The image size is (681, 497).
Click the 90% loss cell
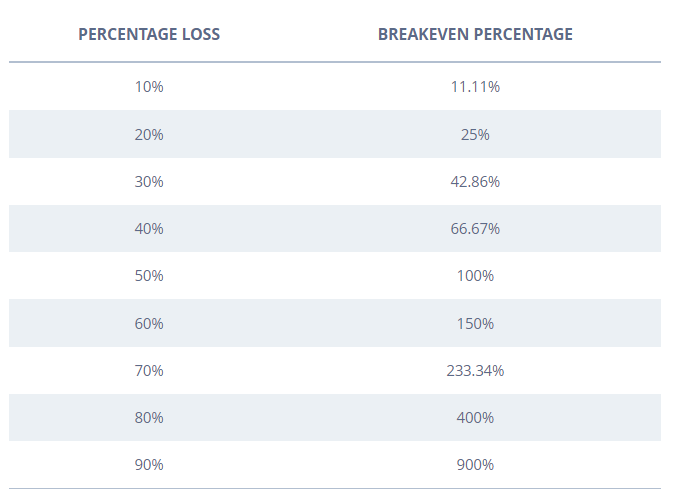[x=149, y=465]
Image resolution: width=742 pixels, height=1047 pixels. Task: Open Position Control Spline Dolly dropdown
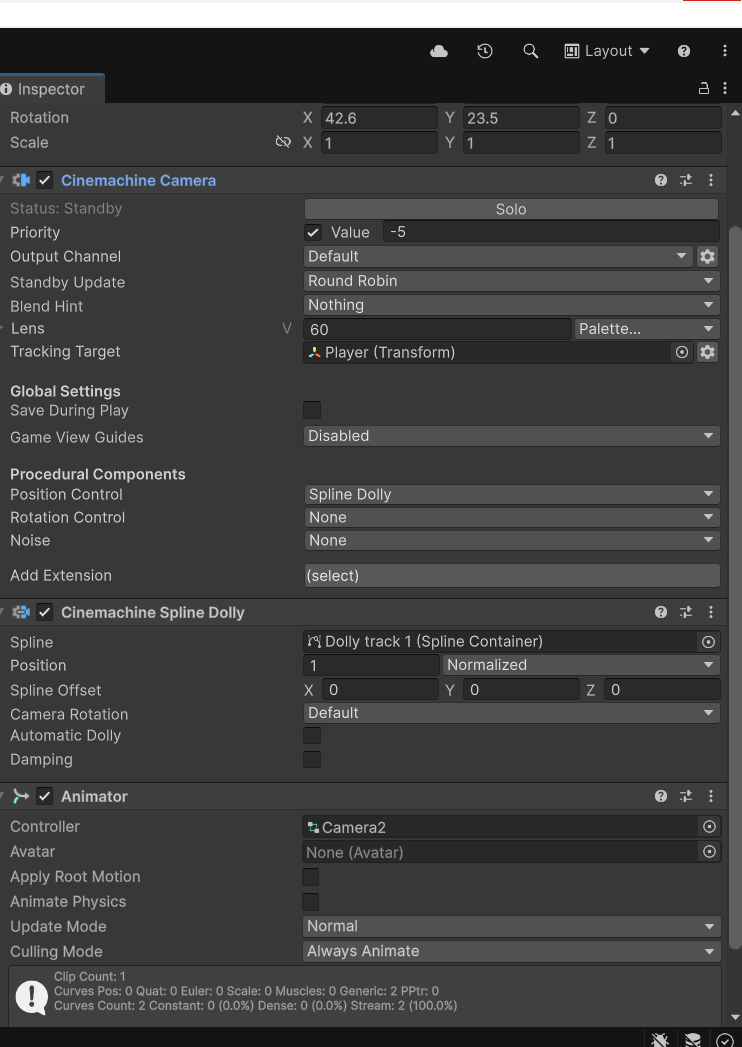[x=511, y=494]
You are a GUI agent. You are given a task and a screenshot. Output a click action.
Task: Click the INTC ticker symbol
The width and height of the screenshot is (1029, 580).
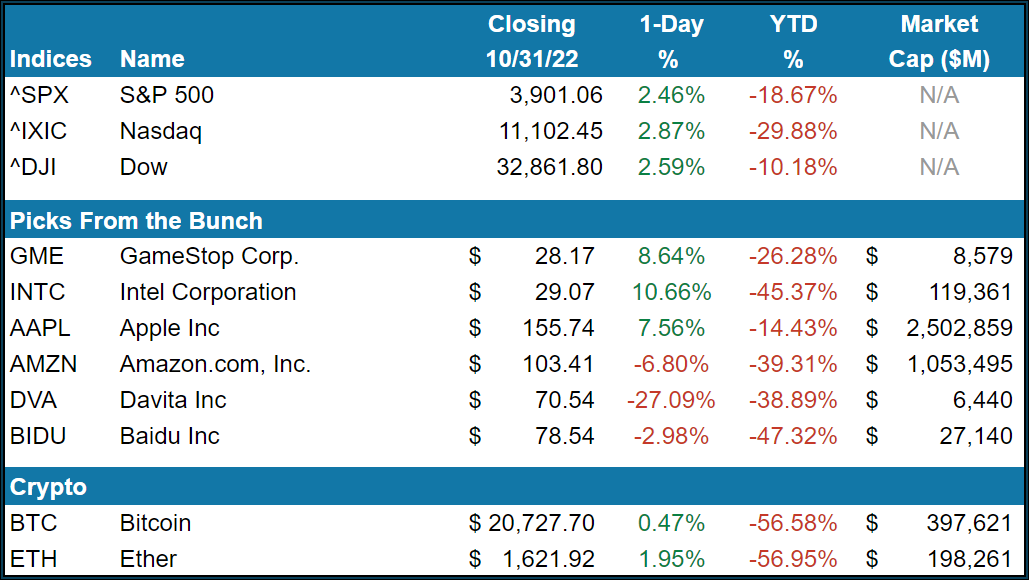36,293
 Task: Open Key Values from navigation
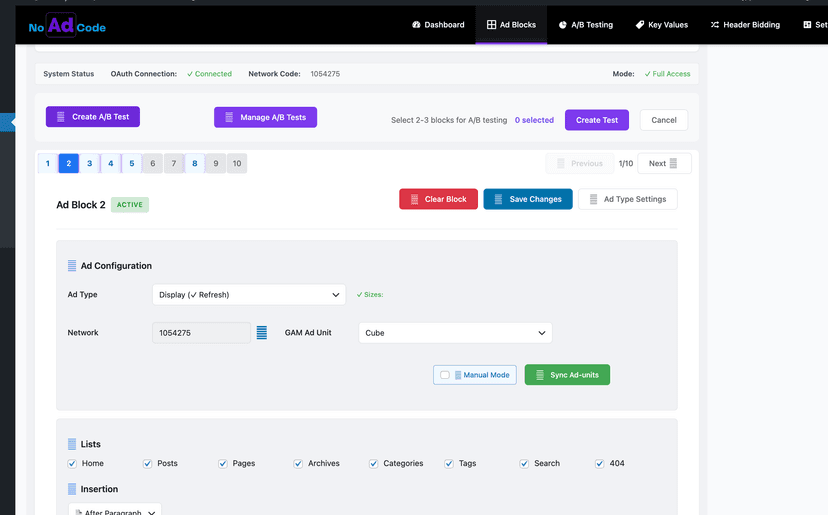tap(661, 25)
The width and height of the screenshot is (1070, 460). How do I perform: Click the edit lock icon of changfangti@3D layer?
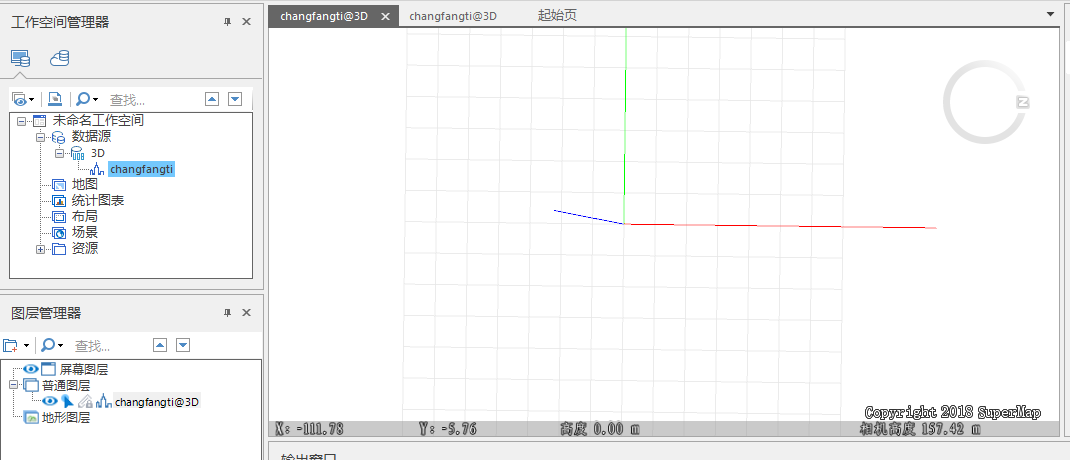tap(85, 401)
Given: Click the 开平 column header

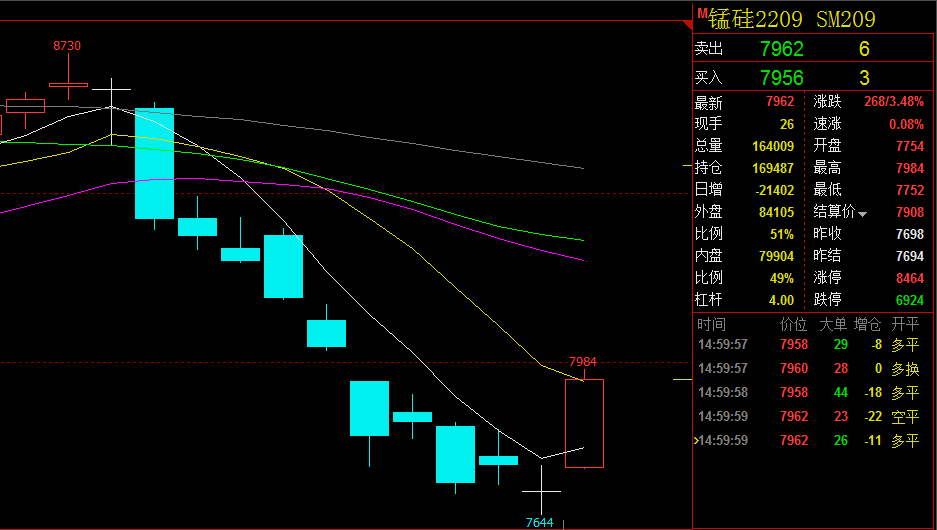Looking at the screenshot, I should tap(904, 324).
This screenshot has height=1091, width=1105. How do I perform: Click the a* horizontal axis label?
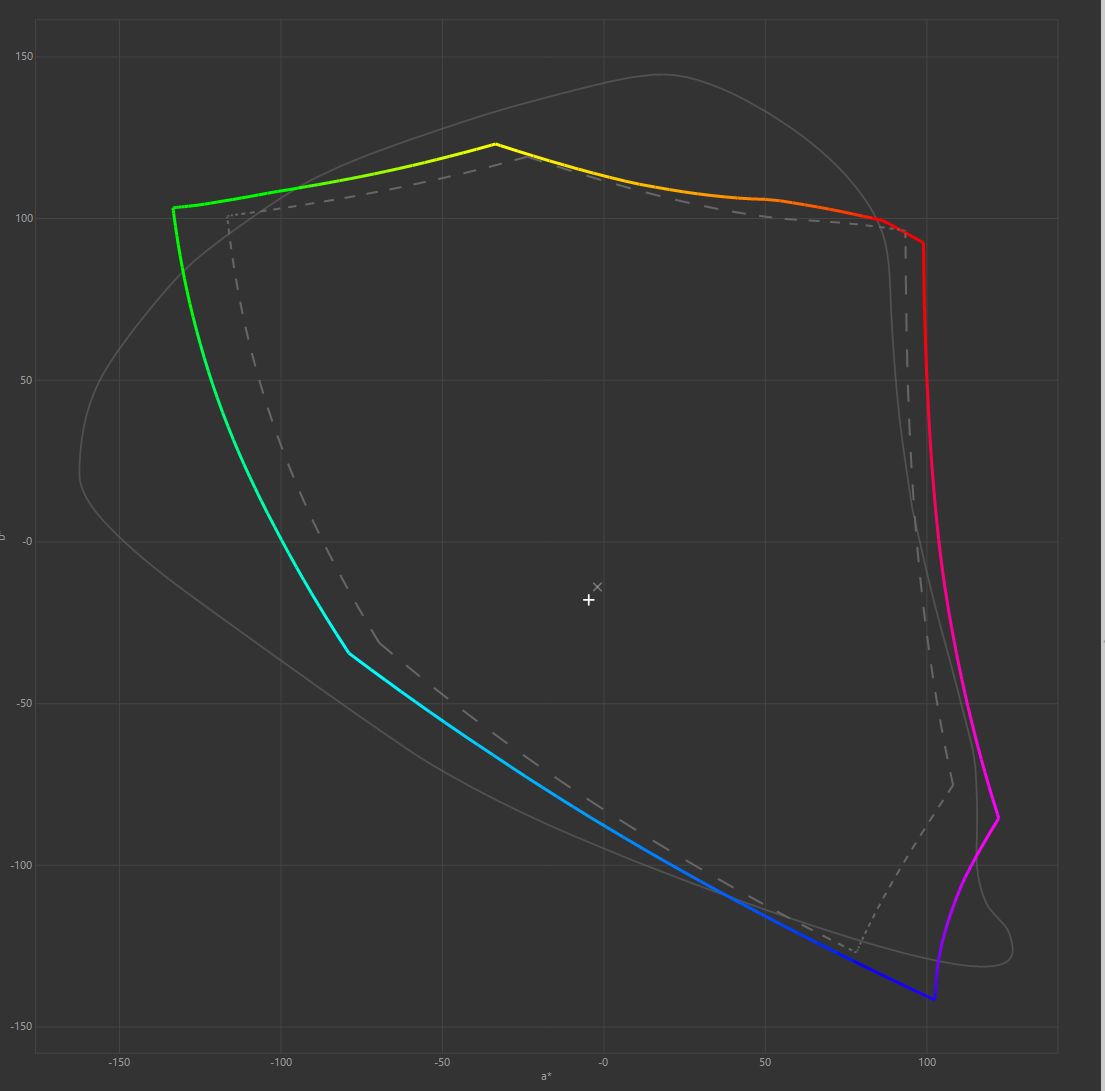tap(546, 1077)
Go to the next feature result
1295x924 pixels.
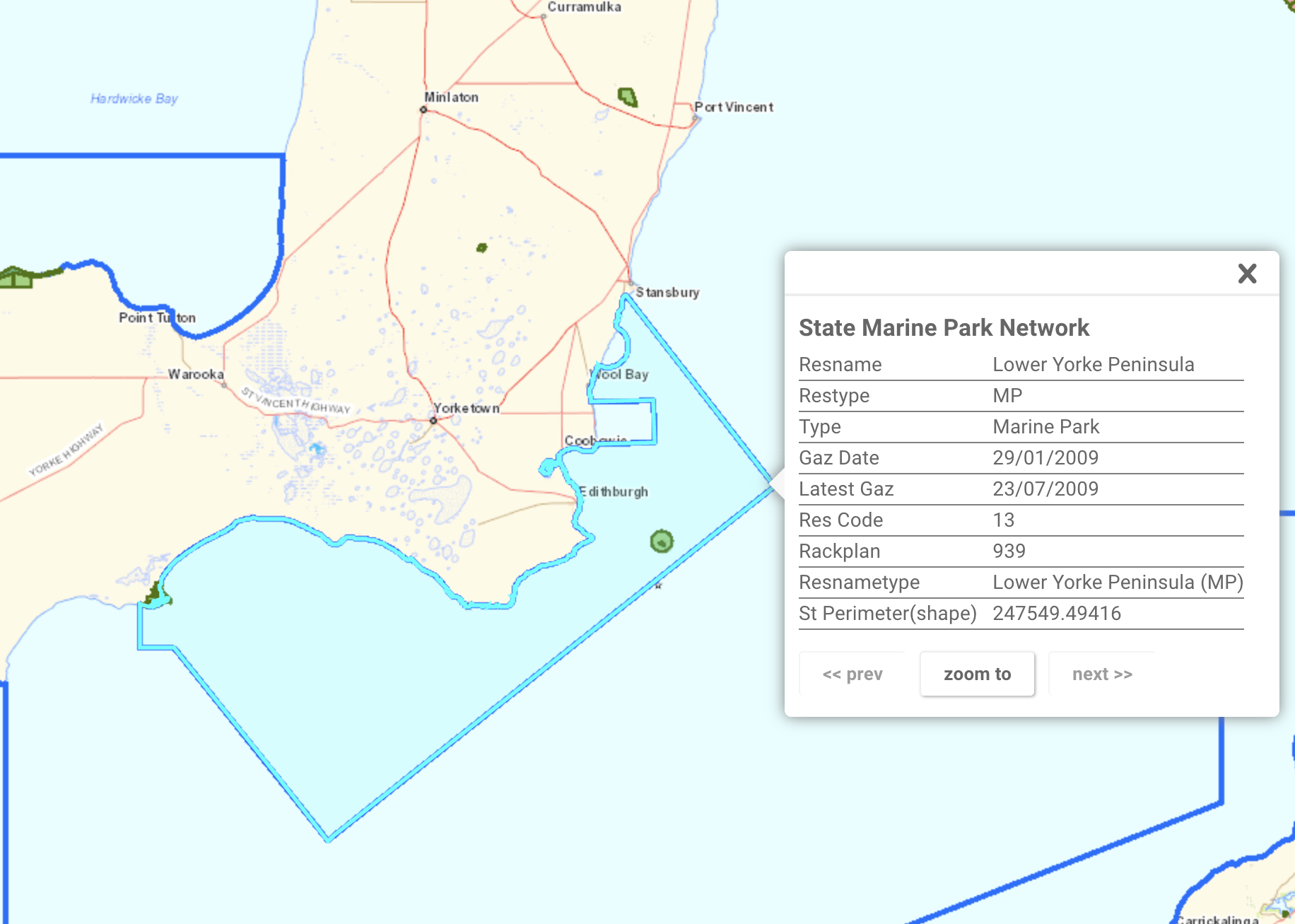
══════════
→ INSTRUCTIONS TO FOLLOW
The records above are to be restated exactly, with all pictures omitted.

→ WRITTEN SOLUTION
The image size is (681, 497).
Click the 90% loss cell
[x=149, y=465]
Image resolution: width=742 pixels, height=1047 pixels. Task: Open Position Control Spline Dolly dropdown
[x=511, y=494]
You are a GUI agent. You are given a task and a screenshot. Output a click action.
Task: Click the INTC ticker symbol
The width and height of the screenshot is (1029, 580).
36,293
 Task: Open Key Values from navigation
tap(661, 25)
The width and height of the screenshot is (1070, 460). How do I perform: Click the edit lock icon of changfangti@3D layer?
tap(85, 401)
Given: Click the 开平 column header

Looking at the screenshot, I should tap(904, 324).
This screenshot has height=1091, width=1105. How do I perform: Click the a* horizontal axis label?
tap(546, 1077)
Go to the next feature result
1295x924 pixels.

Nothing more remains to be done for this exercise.